CodeExtractor status?

I am working on a pass to extract small regions of code to run somewhere else (different node in a cluster). Basically what I need is the ability to isolate a region of code, get its inputs and outputs, create a new function with the extracted code and code aggregating the in and out parameters as structs that can be cast for a “void*”-based interface.

It looks like the CodeExtractor (include/Transforms/Util/CodeExtractor.h) does nearly all of this, with the exceptions that I need to generate a different “call”, and I need to be able to separate the outputs and inputs.

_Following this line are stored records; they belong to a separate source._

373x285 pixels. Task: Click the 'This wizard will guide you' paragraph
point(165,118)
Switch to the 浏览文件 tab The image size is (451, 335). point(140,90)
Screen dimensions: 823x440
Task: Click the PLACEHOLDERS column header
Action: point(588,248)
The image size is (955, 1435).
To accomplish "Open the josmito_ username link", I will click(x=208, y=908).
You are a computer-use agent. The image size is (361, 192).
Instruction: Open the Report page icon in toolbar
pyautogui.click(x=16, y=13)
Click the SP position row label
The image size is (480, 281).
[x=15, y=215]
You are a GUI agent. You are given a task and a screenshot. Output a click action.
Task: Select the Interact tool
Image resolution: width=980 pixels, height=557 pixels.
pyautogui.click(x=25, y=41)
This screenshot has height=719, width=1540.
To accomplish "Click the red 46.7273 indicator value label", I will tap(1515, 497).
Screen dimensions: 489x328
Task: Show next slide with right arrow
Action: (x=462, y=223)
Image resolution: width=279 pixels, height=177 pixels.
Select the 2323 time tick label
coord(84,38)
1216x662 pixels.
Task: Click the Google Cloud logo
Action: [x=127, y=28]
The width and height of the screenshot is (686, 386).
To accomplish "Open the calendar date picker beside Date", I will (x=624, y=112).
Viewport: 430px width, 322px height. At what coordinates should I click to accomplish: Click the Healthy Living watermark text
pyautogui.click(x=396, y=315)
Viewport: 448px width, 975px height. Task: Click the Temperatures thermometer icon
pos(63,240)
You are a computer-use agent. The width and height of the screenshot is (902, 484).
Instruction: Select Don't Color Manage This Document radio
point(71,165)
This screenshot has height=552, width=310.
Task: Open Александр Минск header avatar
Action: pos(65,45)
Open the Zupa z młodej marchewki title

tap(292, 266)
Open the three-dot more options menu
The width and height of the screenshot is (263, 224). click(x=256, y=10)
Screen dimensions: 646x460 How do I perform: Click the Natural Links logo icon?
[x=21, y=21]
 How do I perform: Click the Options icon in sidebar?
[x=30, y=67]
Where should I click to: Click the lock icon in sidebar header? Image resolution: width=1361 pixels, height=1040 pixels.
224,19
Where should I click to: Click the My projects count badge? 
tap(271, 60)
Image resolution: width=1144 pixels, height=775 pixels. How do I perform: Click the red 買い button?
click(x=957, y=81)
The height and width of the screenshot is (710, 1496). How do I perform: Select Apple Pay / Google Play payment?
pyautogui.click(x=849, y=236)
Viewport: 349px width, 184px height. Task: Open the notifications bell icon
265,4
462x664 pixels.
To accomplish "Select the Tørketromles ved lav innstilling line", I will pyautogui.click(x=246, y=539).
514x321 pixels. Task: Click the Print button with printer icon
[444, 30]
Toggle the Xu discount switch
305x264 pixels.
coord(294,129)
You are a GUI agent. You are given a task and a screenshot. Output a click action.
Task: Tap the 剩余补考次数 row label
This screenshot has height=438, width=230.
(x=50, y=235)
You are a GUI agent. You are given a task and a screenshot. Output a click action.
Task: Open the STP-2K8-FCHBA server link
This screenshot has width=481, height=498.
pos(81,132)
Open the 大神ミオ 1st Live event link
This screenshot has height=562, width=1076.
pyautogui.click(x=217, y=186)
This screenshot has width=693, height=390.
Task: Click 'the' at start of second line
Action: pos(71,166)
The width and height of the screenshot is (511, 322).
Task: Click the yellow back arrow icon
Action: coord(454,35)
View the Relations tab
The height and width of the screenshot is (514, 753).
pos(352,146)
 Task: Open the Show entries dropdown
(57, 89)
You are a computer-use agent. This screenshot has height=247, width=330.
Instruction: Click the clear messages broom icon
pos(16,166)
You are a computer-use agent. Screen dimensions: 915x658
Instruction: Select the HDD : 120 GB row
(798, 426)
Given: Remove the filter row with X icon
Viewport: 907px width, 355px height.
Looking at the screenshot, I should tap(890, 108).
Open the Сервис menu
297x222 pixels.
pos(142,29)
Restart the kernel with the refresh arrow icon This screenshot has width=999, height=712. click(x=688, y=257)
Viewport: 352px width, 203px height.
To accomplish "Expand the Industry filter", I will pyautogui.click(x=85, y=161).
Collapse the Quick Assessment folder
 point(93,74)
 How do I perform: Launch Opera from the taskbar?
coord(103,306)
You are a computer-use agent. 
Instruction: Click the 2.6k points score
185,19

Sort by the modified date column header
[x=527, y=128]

I think I should be able to do what I want by making modifications after calling the CodeExtractor. But since there was a discussion (http://lists.cs.uiuc.edu/pipermail/llvmdev/2012-May/049405.html) about some uses that sound very similar to mine, such as offloading a kernel to an accelerator and branching between the original and extracted code, I wanted to see if any of this functionality had made its way into public branches (or other projects) that I can leverage.

Thanks!

Hi Brandon, That sounds a lot like what I’m doing. I’m not using the code extractor though. Maybe you want to share ideas :slight_smile: I have a tool to extract parts of code into new functions based on a given partitioning. The inputs to the tool are: 1. The sequential code in LLVM IR (we get this from clang). 2. A machine file that contains the specification of a physical architecture. For example, you can specify a single node with two quad-cores. Or a whole cluster with several nodes, each with two quad-cores and a FPGA accelerator board. 3. A file that maps each Basic Block to one of the architecture devices (you can also specify a general mapping for convenience, and only map a few blocks to your accelerators or different CPUs). Based on the partitioning and the architecture file, we extract BBs into functions and move these to different LLVM modules, one for each device of the architecture. Each module is then compiled with a machine-specific backend and against a device-specific communications library. All the executables can be run in a MIMD fashion in a cluster. The inputs and outputs are handled in two ways: a) By means of the virtual registers. When these traverse device boundaries, they are turned into function parameters. The compiler inserts marshalling/unmarshalling code as well as “server” and “client” stubs. b) By means of explicit prefetching (which we plan to compiler-automate in the future as well). This is used for data structures and dynamic memory. Essentially, things that need a “getelementptr” at some point. I never made this code available because it’s still a research thing, but your question awoke my interest. ¿Could you elaborate on what you intend to do? Cheers

Hi Pablo,

Your tool sounds really cool. It goes well beyond what I’m trying to do, which is really just extracting blocks of code, serializing and sending the inputs over to another core, running the code over there, and then sending the outputs back to the original caller (like an automatic RPC). So it sounds like most of the things your tool can do would be overkill for my use case.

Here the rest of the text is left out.